Permanent molars usually have very deep pits, grooves, and fissures on the biting surface. These holes can be very difficult to keep clean so they are the most common place to get cavities.
In the 1970’s dentists started cleaning out these pits and fissures then squirting runny plastic into the cleaned out grooves to keep bacteria from growing there. This procedure is called a dental pit and fissure sealant.
Over the last 35 years this procedure of placing dental sealants has saved millions of dollars in dental fillings that were prevented.
Sealants almost always have to be placed onto dry teeth. This can be a challenge for some younger children to hold still and keep their tongue away while the sealant is placed.

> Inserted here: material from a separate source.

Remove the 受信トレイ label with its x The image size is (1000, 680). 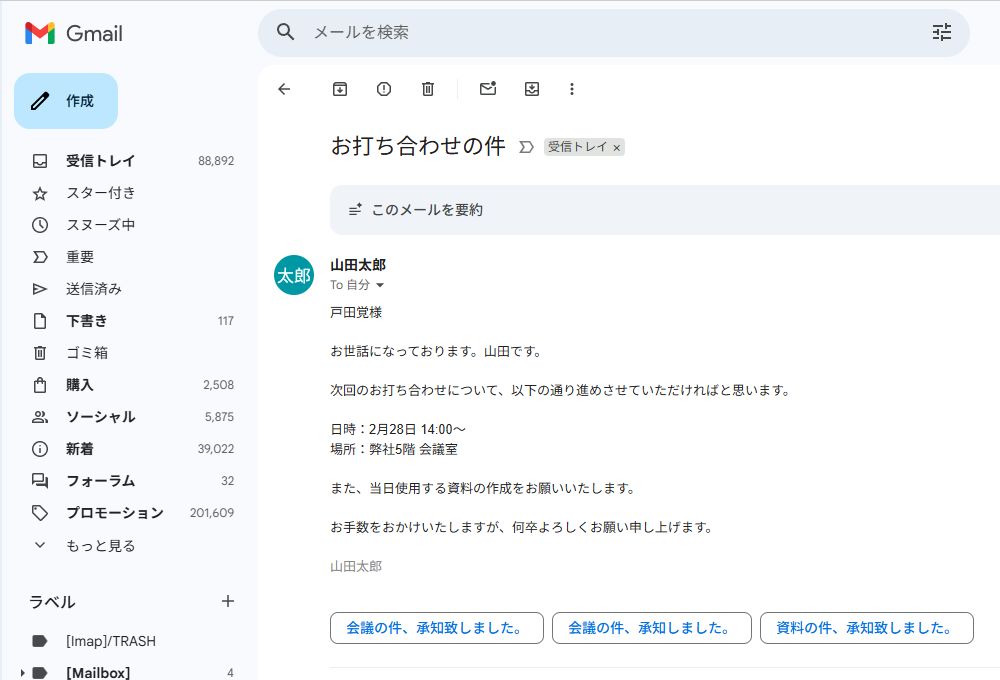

The original sealants were made to harden by themselves so they took a little longer than the newer, light-activated ones. This makes it much easier for seven year olds to tolerate.
Some parents have asked me to place sealants on baby molars. I am happy to do so, if the child is able to hold still. However, I believe that it is better to wait and not place a sealant on a squirmy child than to put one on that got wet and will not stick well. This is because a bad sealant is worse than no sealant. Bad sealants allow water and bacteria to seep underneath and start decay but cannot be brushed clean.
As good as dental sealants are, they are not 100% cavity proof. Teeth can still get cavities on the other sides that are not sealed (and cannot be sealed because they are smooth).
Sealants can also be chipped be chewing ice or other hard food. If the sealant gets chipped, then that part is no longer protecting the tooth and a cavity can develop.
With these limitations, dental molar sealants are about 75% effective at preventing cavities if regular dental checkups occur to catch any chipped or lost pit and fissure sealants.